Five minutes later, Clare walked over to me. "Ready to leave?"

"…Yeah." I tapped the top of the gravestone just for one last touch.

We walked back together side by side until out of nowhere my legs stopped moving. I turned to Clare with lust filling my heart. I took her sides and pulled her close. She seemed confused but didn't resist. I leaned down and kissed her right there in the cemetery. And for the first time in a long time, I felt no pain at all.

**Fail? Success? Tell me! Hoping the next one to be quite romantic and the rating may change in about two chapters maybe? Still figuring stuff out. Anyways, what'd you guys think? Leave me some reviews. I'm always open to different opinions and ideas no matter what. = )**

**~Love**


	3. Candles

**A/N: I own to many pairs of shoes to count, not Degrassi. Ha. Chapter 3. Hope you guys like it. Review and tell me what you think. Enjoy! = )**

By the time I let Clare go, it was pouring rain and yet neither of us cared. I pulled away, still holding her. I guess it just felt right to kiss Clare, even though I didn't know much about her. No words could explain how it felt.

"We should probably go now, I can drive you home." I said as I looked up at the rain that drenched us.

"Thanks, I don't think I'm walking home in this."

"You walked here? Long way isn't it?"

"I guess. But I just like to take long walks, it clears my head."

"I see."

We walked back to Morty and climbed in the back to dry off some. Silence filled the areas except for the rain pounding on top of my car. I was still sort of in shock and couldn't really say anything. All I could think is does she like me too? Is there ever going to be anything between us. Is she scared of me? I couldn't get it out of my head so I asked.

"Clare, are you afraid of me?" Her expression was blank while I held my breath waiting for a response.

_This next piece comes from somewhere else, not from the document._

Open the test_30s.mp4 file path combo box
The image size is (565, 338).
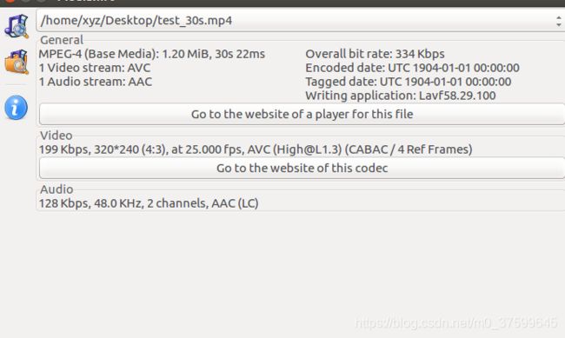(301, 21)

"Why? You're just like everybody else aren't you? Except you wear mostly black."

Did she really just say that? Well, I usually don't care what people think of me, but with her it was different.

I'm not like everybody else. "Just because I wear black doesn't mean I'm different from everybody else. I really am." It was true in my eyes because it seemed to me that everybody in Degrassi had nothing wrong with their family. If they did, they didn't show it. I did.

"I just don't see it in you. All I can see is you though. If that even makes sense." She blushed and played with the hem of her shirt.

I remember telling her that my dad hurt me. Maybe it was common here? "Clare, my parents are the best when they aren't drunk which is pretty much all the time. They're the reason I do what I do. It was hell after my ex-girlfriend died. She was the best thing that happened to me before I met you."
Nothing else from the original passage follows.